* [THE TASK] Provide an exact copy of the lines from the beginning of the records through the line that includes "1 - Nutrition", and of no others.

____ EXERCISE INPUT

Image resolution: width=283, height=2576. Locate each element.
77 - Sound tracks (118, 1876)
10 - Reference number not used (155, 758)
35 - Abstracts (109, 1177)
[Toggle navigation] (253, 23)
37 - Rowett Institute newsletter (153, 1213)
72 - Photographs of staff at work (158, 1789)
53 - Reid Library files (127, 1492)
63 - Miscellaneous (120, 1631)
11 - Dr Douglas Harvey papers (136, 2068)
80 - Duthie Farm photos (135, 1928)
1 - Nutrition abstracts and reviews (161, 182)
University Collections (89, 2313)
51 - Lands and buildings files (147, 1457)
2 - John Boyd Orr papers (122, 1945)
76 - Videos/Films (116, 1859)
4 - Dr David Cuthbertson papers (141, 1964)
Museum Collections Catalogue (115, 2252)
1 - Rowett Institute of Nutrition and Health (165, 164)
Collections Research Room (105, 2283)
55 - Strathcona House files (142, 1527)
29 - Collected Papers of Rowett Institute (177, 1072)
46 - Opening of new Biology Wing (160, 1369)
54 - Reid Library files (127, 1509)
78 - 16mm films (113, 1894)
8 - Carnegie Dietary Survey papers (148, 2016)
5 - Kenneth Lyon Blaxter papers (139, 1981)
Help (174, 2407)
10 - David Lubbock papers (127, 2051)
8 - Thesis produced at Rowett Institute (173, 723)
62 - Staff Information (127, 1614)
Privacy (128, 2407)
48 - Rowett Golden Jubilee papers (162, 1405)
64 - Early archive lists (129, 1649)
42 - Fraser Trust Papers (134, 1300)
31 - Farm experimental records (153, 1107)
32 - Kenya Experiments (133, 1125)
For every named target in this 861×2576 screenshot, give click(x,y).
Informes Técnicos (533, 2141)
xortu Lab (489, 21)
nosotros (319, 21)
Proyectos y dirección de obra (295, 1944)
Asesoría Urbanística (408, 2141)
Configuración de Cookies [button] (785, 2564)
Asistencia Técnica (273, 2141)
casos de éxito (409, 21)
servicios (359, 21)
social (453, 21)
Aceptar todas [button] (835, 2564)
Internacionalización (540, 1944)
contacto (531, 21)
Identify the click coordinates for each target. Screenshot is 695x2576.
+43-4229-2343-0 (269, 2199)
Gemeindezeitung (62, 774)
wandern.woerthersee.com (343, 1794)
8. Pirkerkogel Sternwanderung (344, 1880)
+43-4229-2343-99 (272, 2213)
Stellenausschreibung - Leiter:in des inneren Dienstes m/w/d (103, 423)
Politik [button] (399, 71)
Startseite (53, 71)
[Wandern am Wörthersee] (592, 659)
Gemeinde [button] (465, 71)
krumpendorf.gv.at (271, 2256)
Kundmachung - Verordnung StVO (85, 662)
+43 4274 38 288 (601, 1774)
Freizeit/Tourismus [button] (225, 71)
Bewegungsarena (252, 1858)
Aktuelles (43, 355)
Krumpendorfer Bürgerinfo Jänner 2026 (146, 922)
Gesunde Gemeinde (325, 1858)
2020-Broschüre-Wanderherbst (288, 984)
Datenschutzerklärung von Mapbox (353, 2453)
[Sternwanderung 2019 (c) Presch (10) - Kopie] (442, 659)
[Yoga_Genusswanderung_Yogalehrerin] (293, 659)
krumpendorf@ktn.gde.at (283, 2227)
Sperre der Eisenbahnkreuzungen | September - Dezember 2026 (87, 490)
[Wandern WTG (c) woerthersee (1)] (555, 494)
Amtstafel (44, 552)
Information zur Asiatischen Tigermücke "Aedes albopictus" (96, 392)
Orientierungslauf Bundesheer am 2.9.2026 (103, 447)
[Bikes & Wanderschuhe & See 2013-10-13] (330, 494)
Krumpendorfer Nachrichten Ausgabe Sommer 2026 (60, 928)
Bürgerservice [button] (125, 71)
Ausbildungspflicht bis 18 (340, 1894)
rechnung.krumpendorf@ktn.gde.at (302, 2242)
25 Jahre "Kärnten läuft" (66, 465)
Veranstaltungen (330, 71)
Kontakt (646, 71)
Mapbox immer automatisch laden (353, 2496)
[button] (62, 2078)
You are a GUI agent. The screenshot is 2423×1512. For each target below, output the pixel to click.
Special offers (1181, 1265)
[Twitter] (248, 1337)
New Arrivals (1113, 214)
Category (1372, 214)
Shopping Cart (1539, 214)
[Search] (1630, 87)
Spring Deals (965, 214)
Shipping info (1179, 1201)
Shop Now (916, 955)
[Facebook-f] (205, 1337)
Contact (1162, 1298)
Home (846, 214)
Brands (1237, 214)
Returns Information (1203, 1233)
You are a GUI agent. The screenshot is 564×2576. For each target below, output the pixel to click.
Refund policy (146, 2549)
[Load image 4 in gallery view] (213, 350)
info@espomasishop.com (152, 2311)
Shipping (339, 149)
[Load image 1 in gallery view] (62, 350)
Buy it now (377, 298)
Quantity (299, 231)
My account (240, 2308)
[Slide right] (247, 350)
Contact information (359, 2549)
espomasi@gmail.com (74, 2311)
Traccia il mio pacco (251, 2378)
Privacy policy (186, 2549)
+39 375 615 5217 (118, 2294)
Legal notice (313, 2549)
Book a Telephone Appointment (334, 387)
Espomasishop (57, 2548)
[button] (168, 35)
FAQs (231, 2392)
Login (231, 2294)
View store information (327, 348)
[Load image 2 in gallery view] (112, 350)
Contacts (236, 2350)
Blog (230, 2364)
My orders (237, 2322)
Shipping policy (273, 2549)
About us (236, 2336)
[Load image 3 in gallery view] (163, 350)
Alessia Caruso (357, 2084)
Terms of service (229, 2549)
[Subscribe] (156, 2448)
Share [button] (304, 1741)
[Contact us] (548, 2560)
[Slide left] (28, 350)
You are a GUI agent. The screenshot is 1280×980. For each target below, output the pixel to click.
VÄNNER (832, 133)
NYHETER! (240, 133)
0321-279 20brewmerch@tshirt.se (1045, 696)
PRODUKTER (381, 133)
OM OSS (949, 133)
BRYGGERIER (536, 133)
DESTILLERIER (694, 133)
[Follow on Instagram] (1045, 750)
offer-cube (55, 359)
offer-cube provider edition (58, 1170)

________

* [OUTPUT]
Image resolution: width=283, height=2576. Locate each element.
77 - Sound tracks (118, 1876)
10 - Reference number not used (155, 758)
35 - Abstracts (109, 1177)
[Toggle navigation] (253, 23)
37 - Rowett Institute newsletter (153, 1213)
72 - Photographs of staff at work (158, 1789)
53 - Reid Library files (127, 1492)
63 - Miscellaneous (120, 1631)
11 - Dr Douglas Harvey papers (136, 2068)
80 - Duthie Farm photos (135, 1928)
1 - Nutrition abstracts and reviews (161, 182)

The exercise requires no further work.